Exercise requirements: In the piece on Burma's Myitsone dam, where would most of the power generated by the dam be sent?

Document section:
*** Block opens ***
A woman works on the bank of the Irrawaddy river in Kachin State, northern Burma.

Work on a controversial and costly dam in Northern Burma has been suspended .

Work on a controversial and costly dam in Northern Burma has been suspended after the Burmese government announced last week that the project was against the will and interests of the Burmese people. The United States welcomes the step by Burmese President Thein Sein to respond to the public concerns and to promote national reconciliation.

In a project begun five years ago, a consortium of Chinese companies has been working to stem the Irrawaddy River in Burma's Kachin State to control the river flow and generate electric power. The Myitsone dam is opposed by political activists and environmental groups on the grounds that it would displace thousands of villagers in the region and cause significant environmental damage. The dam would submerge a culturally important site in the heartland of the Kachin people, covering an area the size of Singapore. Fueling the controversy further, most of the power to be generated by the dam would be transmitted to China, not Burma, where the vast majority of the people do not have access to electricity.

The Myitsone dam project is only suspended, however, and its ultimate fate at this point is unclear. Nevertheless, it is a hopeful sign that greater political dialogue is developing in the once tightly controlled Southeast Asian nation. We encourage the Burmese government to continue taking steps to respect and consider the interests of its people, including all ethnic groups, the prodemocracy opposition and civil society.
*** Block closes ***
Collected data:
*** Block opens ***
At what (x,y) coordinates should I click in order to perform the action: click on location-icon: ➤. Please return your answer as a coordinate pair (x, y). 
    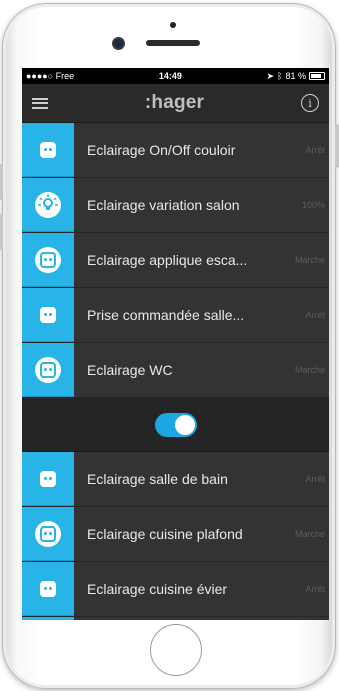
    Looking at the image, I should click on (270, 76).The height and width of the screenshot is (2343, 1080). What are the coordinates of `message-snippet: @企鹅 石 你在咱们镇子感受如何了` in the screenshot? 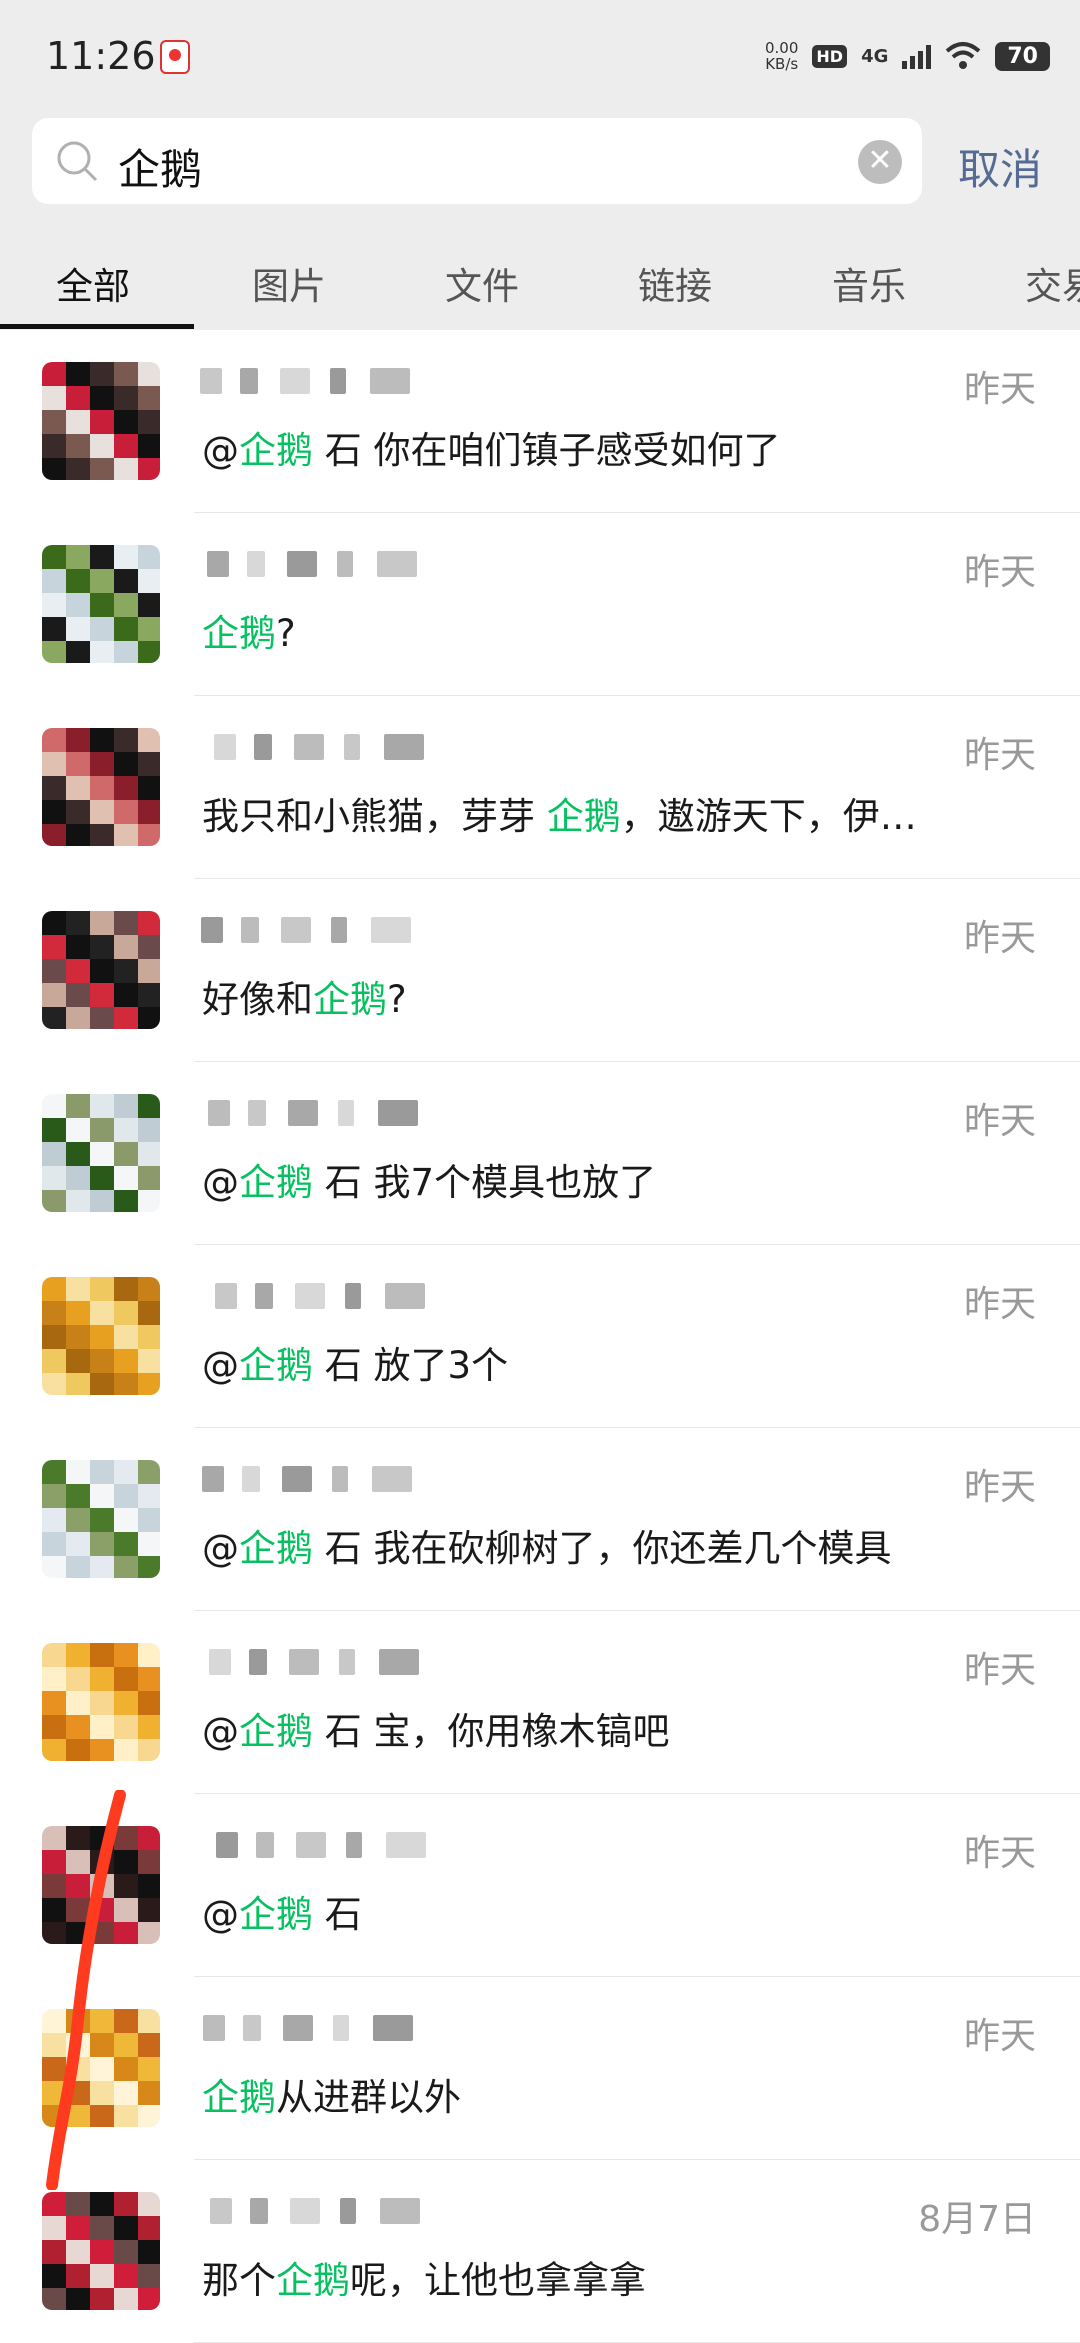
*** Block closes ***
Result: To China, not Burma.